Kurios, aber wahr: Das so genannte Rissener Schweine-
register diente als Grundlage der ersten Einwohner- und Namenserhebung im Ort. Anlässlich der Schweinezählung um das Jahr 1600 wurden Familiennamen neu vergeben. Noch heute leben Nachkommen dieser Bauern, die den damals vergebenen Namen tragen, im Ort. Wer mehr über das unbekannte Rissen wissen möchte, sollte das Dorfgespräch am Montag, 13. Februar, ab 19 Uhr mit Hubert Wudtke nicht versäumen.
Vielen Rissenern ebenfalls unbekannt: Die Wälder in Rissen wurden vom Hamburger Cesar VI. Godeffroy Mitte des 19. Jahrhunderts angelegt. Er kaufte vor Ort 257 Hektar Flächen und forstete sie auf. Historiker haben bislang für die Motive Godeffroys keine eindeutige Erklärung.

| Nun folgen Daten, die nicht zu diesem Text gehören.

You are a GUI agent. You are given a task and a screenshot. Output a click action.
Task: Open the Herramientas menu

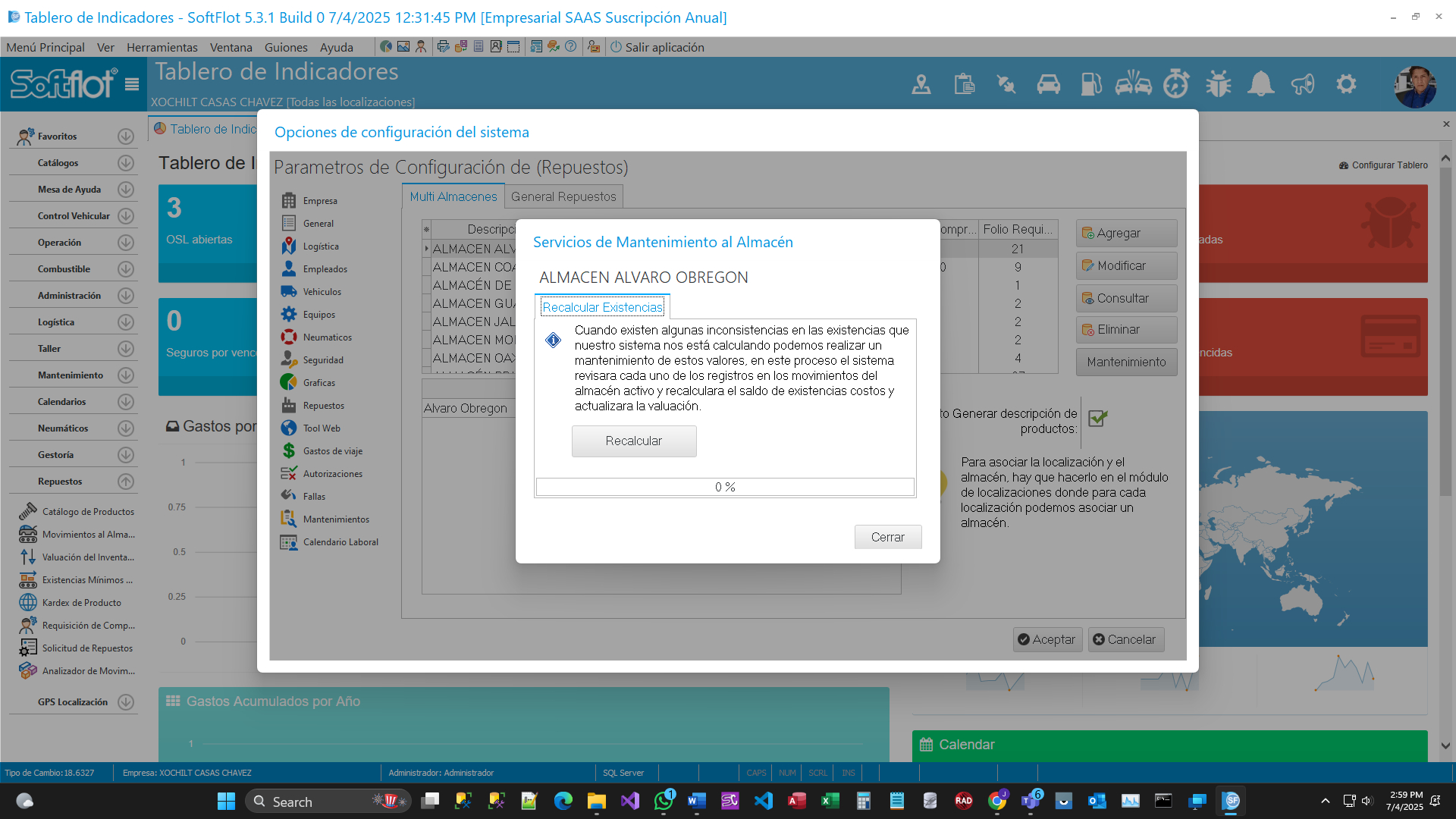coord(162,47)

Bekannt ist jedoch, dass Godeffroy nicht nur regen Handel mit Südamerika betrieb, sondern auch Kokosplantagen auf Samoa besaß. Das brachte ihm den Namen „Südseekönig“ ein. Möglich ist, dass er sich von der dortigen Natur zur Aufforstung inspirieren ließ.
Der Eintritt zum Dorfgespräch in der Alten Steinschule, Wedeler Landstraße 2, ist frei, um Spenden für die Arbeit des Bürgervereins wird gebeten.